Choose PlayHT when you need voice cloning with flexible output formats (MP3, WAV, PCM, Opus) and fine-grained speed control. PlayHT’s zero-shot voice cloning lets you create custom voices from short audio samples. For the lowest synthesis latency, consider Cartesia or LMNT.

Installation

import _ "github.com/lookatitude/beluga-ai/voice/tts/providers/playht"

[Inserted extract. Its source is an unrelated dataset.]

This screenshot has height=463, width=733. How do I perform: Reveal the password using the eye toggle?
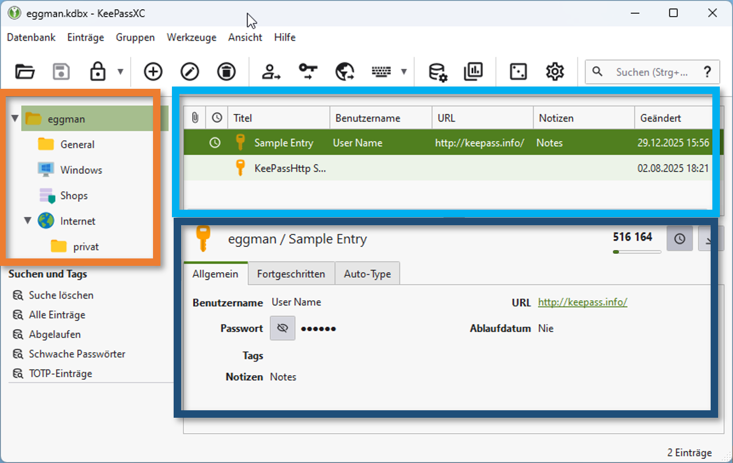[283, 328]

The blank import registers the "playht" provider with the TTS registry.

Configuration

Field	Type	Default	Description
`Voice`	`string`	—	Voice URL (e.g., `s3://voice-cloning-zero-shot/...`)
`Format`	`AudioFormat`	`"mp3"`	Output format (`mp3`, `wav`, `pcm`, `opus`)
`Speed`	`float64`	—	Speech rate multiplier (1.0 = normal)
`Extra`	—	—	See below

Extra Fields

Key	Type	Required	Description
`api_key`	`string`	Yes	PlayHT API key
`user_id`	`string`	Yes	PlayHT user ID
`base_url`	`string`	No	Override base URL

Basic Usage

package main

import (
    "context"
    "log"
    "os"

    "github.com/lookatitude/beluga-ai/voice/tts"
    _ "github.com/lookatitude/beluga-ai/voice/tts/providers/playht"
)

func main() {
    ctx := context.Background()

    engine, err := tts.New("playht", tts.Config{
        Voice: "s3://voice-cloning-zero-shot/775ae416-49bb-4fb6-bd45-740f205d3571/jennifersaad/manifest.json",
        Extra: map[string]any{
            "api_key": os.Getenv("PLAYHT_API_KEY"),
            "user_id": os.Getenv("PLAYHT_USER_ID"),
        },
    })
    if err != nil {
        log.Fatal(err)
    }

    audio, err := engine.Synthesize(ctx, "Hello, welcome to Beluga AI.")
    if err != nil {
        log.Fatal(err)
    }

    if err := os.WriteFile("output.mp3", audio, 0644); err != nil {
        log.Fatal(err)
    }
}

Direct Construction

import "github.com/lookatitude/beluga-ai/voice/tts/providers/playht"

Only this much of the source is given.